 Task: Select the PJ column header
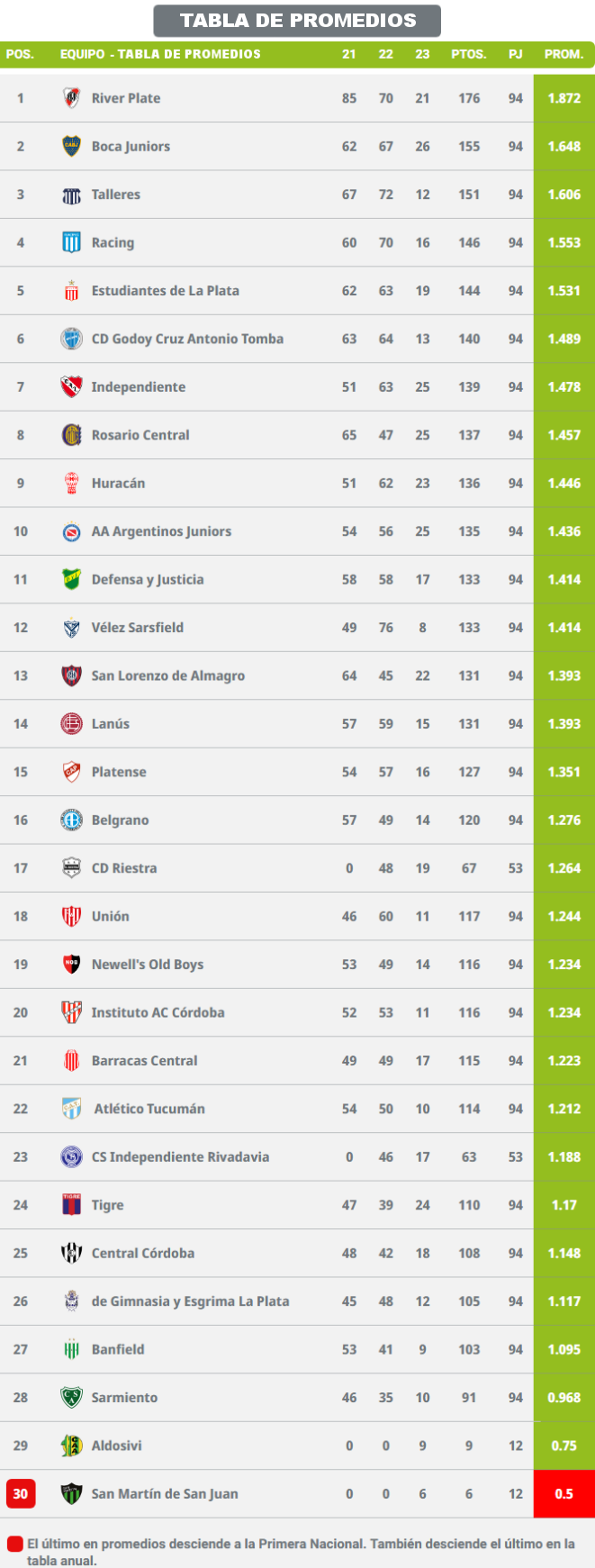[x=515, y=54]
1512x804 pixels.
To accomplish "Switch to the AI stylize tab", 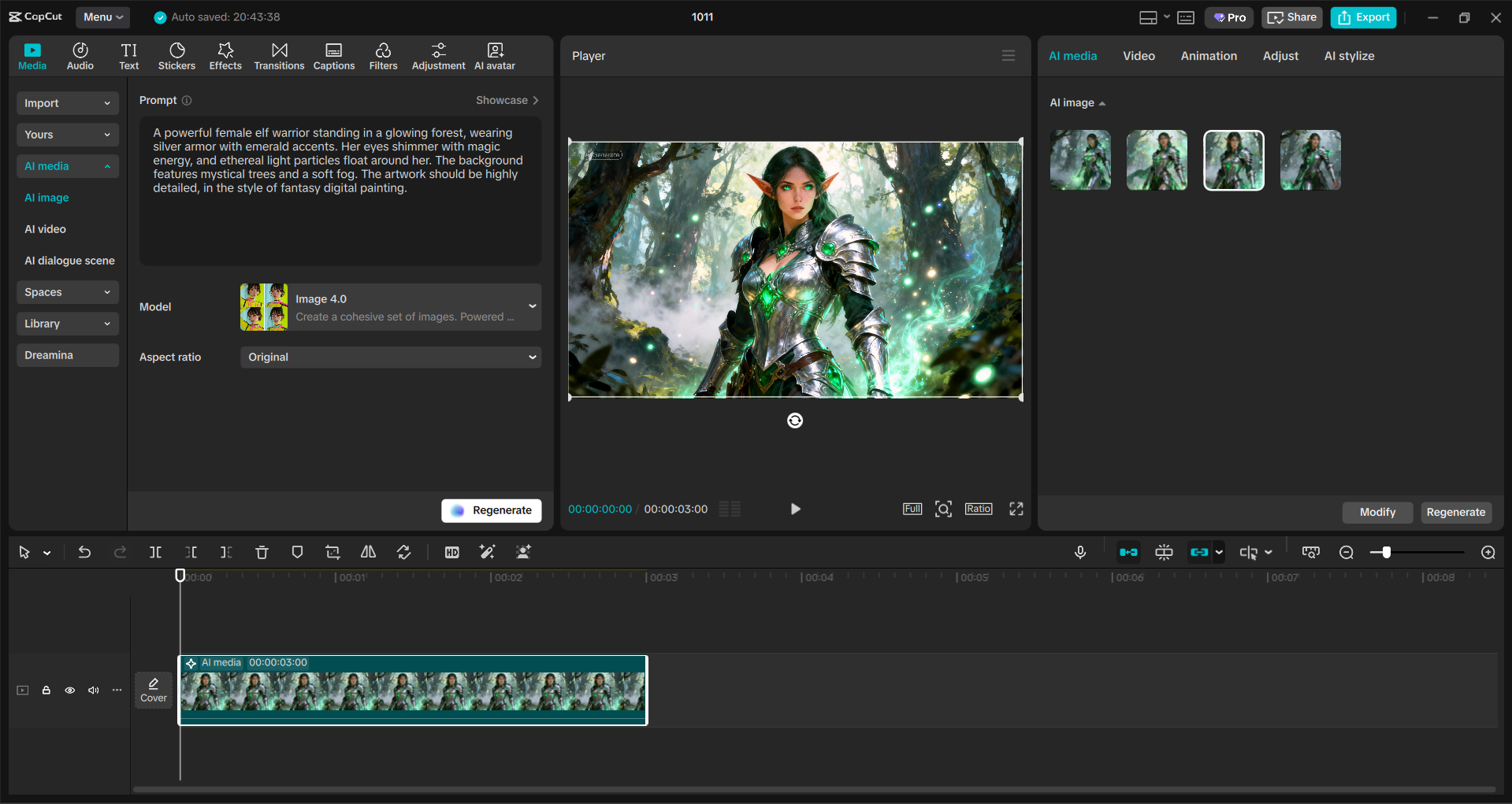I will pyautogui.click(x=1348, y=55).
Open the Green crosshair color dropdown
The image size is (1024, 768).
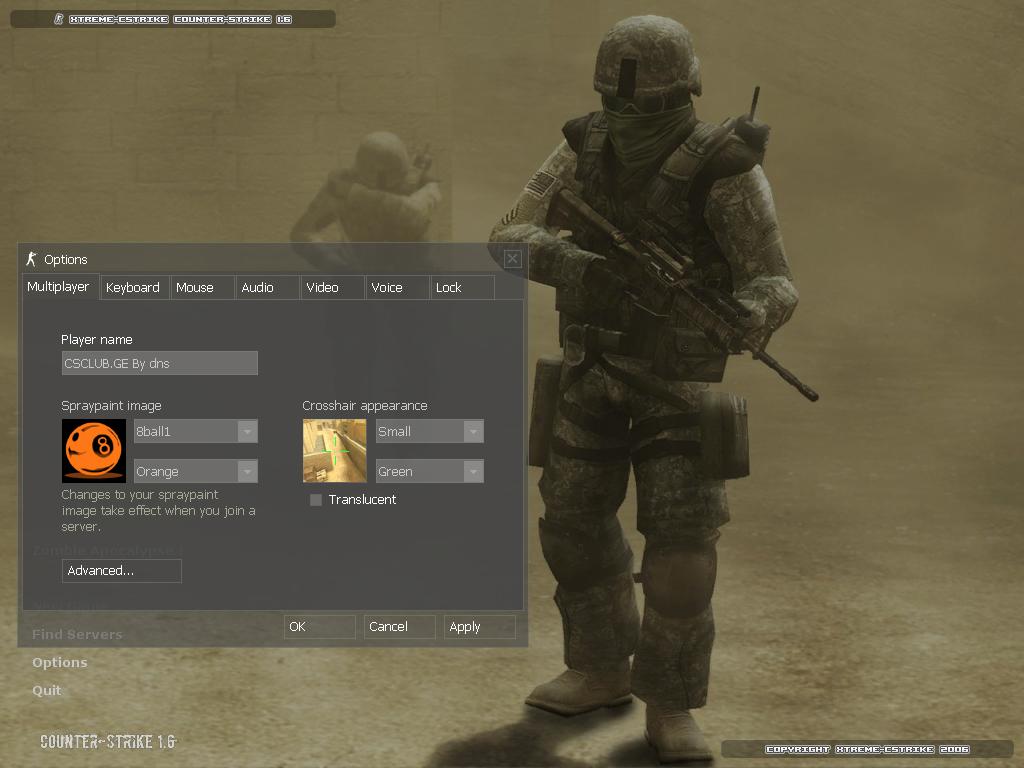click(430, 471)
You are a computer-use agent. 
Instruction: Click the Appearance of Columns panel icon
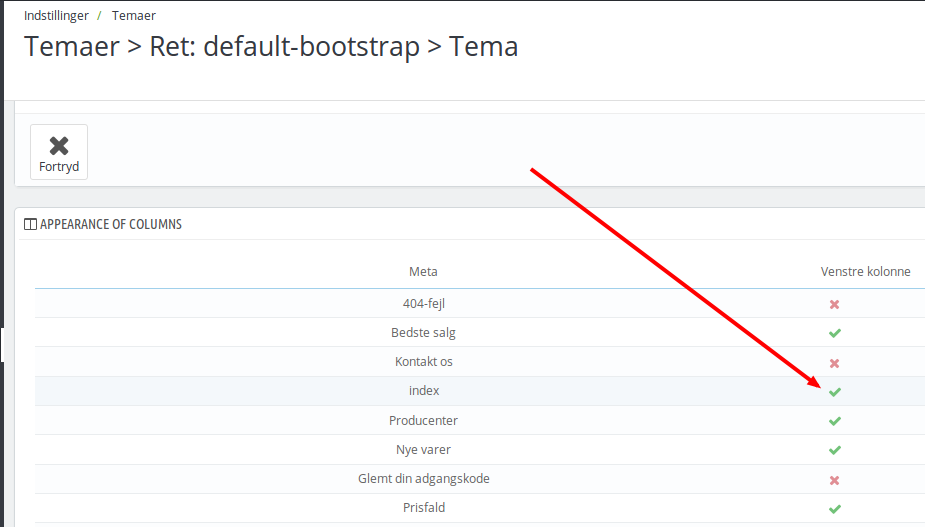[30, 224]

*Set task:* Please copy the data exactly, from the line containing "You are a computer-use agent." through the end, leaving the pictures out.

*Exercise output:*
You are a computer-use agent. 
Instruction: Click the Appearance of Columns panel icon
[30, 224]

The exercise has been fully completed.